**Problem to solve:**
Please copy the material from its beginning up to and including the line with "pyautogui.click(x=741, y=709)", requests and all, and shift every coordinate in the answers up by 6.

**** Record list ****

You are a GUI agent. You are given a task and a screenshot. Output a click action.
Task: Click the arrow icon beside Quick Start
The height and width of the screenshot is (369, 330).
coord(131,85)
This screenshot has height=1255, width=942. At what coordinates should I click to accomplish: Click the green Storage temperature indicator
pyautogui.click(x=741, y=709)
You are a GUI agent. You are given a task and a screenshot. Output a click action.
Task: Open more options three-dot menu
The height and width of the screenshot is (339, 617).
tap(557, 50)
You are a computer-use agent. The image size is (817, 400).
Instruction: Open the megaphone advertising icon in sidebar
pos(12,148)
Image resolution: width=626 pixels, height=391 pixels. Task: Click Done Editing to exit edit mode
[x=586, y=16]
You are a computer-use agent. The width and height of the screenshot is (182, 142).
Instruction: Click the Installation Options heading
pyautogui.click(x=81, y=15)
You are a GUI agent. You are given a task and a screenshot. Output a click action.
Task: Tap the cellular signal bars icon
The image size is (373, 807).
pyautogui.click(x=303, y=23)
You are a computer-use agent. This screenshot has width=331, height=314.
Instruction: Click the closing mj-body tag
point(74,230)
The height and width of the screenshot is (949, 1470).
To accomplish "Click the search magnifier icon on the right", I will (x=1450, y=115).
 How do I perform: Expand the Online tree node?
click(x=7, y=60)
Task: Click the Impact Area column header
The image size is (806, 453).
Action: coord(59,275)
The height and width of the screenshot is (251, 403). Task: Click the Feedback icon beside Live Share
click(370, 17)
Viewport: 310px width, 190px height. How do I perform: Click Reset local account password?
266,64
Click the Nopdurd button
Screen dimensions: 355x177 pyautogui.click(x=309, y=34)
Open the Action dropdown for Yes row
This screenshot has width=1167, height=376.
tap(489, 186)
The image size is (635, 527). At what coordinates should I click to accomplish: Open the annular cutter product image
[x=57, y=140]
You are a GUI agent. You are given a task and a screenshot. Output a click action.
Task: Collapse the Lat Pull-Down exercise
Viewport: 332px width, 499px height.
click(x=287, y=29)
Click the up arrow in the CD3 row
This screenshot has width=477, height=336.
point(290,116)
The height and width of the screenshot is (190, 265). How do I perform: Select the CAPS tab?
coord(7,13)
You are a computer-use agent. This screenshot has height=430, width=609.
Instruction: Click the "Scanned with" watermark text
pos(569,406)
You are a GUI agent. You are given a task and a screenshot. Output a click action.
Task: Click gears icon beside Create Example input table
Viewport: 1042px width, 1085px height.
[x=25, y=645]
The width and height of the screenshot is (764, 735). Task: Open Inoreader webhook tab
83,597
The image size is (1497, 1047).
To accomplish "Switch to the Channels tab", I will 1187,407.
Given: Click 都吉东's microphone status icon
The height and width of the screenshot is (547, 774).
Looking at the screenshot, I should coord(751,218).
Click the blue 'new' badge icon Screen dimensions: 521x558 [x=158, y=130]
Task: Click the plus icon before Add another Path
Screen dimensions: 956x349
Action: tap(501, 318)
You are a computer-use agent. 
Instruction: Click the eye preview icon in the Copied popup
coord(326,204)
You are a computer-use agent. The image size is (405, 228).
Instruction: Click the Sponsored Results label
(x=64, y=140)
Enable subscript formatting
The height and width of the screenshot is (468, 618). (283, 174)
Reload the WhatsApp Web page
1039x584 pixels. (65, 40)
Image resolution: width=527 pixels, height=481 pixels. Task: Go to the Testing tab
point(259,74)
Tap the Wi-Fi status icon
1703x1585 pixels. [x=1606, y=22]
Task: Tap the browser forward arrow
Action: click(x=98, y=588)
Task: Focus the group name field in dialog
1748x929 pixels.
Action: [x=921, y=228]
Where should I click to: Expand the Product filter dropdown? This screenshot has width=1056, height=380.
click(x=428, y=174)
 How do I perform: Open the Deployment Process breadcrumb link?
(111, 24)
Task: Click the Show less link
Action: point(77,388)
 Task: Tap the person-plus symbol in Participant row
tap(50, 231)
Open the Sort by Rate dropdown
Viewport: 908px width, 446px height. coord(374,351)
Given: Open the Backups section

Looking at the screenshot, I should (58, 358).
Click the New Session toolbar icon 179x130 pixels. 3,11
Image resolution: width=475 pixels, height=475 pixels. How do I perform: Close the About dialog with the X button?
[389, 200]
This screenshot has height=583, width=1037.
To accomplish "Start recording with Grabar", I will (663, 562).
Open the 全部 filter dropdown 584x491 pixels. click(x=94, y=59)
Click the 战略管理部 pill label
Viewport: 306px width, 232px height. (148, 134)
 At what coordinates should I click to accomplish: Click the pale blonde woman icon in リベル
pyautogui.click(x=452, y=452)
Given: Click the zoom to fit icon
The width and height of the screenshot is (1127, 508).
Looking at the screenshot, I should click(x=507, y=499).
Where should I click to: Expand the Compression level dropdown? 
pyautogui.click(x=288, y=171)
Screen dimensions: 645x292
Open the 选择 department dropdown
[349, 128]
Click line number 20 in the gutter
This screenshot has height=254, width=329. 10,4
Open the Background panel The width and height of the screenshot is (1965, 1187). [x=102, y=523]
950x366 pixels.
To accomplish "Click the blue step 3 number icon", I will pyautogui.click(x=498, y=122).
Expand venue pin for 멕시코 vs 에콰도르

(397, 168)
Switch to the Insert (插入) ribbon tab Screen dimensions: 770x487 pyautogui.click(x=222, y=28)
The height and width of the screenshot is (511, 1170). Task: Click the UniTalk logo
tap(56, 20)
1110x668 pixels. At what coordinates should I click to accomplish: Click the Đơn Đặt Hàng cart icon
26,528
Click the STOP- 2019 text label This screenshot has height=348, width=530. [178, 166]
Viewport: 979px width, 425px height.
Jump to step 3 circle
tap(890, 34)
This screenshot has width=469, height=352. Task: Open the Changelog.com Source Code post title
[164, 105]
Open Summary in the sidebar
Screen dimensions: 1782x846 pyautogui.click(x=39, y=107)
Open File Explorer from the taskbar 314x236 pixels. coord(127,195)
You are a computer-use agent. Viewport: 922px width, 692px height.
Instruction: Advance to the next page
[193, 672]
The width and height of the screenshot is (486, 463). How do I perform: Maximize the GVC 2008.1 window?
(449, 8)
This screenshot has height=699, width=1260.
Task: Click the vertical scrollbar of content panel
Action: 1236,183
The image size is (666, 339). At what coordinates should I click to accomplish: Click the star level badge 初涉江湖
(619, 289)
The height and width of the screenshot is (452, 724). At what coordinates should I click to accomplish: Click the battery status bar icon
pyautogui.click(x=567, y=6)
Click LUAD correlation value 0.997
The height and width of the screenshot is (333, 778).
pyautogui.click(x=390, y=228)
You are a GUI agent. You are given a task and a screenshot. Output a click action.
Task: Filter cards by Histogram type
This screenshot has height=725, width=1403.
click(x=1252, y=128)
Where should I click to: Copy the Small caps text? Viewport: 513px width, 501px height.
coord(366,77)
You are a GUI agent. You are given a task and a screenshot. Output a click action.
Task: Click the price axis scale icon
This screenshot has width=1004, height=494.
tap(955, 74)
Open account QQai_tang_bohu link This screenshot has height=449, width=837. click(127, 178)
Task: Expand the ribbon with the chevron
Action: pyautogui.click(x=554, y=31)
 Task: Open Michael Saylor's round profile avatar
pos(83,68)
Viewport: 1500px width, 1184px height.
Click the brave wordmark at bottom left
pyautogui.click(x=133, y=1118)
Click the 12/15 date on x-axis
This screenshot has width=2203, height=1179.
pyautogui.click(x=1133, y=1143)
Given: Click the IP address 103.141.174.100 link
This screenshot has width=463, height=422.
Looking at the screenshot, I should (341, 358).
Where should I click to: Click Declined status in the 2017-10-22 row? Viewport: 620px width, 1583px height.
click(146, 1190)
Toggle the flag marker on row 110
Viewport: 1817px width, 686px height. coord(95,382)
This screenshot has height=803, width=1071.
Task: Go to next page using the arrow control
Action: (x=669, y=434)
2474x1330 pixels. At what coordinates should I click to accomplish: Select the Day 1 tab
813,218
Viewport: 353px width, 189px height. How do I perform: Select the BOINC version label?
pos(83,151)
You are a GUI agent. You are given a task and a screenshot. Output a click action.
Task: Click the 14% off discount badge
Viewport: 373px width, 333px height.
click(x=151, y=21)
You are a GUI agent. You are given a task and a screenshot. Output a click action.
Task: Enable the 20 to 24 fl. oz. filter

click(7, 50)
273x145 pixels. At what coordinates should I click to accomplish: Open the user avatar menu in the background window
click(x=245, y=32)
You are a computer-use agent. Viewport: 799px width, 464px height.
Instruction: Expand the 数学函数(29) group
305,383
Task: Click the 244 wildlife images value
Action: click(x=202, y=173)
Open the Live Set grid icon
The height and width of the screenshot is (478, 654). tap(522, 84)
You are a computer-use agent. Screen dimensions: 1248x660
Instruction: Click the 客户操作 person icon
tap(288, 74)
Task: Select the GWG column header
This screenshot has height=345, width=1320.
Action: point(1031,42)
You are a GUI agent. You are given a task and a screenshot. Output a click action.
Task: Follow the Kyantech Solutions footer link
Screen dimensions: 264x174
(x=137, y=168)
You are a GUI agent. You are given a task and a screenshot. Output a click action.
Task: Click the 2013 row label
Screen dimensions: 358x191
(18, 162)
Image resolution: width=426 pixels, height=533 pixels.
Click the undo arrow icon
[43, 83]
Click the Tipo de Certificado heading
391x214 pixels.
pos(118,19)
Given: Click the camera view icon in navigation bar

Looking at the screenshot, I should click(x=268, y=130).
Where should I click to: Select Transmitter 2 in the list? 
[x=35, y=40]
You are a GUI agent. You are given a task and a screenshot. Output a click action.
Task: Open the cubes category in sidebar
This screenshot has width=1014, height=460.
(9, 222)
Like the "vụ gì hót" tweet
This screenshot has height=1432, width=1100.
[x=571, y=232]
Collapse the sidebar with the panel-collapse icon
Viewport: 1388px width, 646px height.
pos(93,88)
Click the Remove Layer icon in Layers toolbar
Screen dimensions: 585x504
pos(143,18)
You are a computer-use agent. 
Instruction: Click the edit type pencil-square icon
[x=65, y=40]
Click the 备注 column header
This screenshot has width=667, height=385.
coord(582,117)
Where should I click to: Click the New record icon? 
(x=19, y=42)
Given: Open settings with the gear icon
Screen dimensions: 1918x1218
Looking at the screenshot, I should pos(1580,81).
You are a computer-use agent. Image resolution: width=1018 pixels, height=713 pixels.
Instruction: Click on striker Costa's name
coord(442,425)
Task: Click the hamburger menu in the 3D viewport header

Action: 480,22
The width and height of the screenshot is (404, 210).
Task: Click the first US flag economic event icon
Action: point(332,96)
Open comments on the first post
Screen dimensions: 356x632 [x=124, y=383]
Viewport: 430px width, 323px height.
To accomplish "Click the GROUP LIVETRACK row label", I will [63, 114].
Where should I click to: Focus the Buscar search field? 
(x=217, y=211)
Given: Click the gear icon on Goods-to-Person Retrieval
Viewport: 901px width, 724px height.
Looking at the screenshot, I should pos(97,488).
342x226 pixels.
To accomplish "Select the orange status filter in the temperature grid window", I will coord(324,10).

****

**Expected answer:**
You are a GUI agent. You are given a task and a screenshot. Output a click action.
Task: Click the arrow icon beside Quick Start
The height and width of the screenshot is (369, 330).
coord(137,91)
This screenshot has height=1255, width=942. At what coordinates should I click to accomplish: Click the green Storage temperature indicator
pyautogui.click(x=747, y=715)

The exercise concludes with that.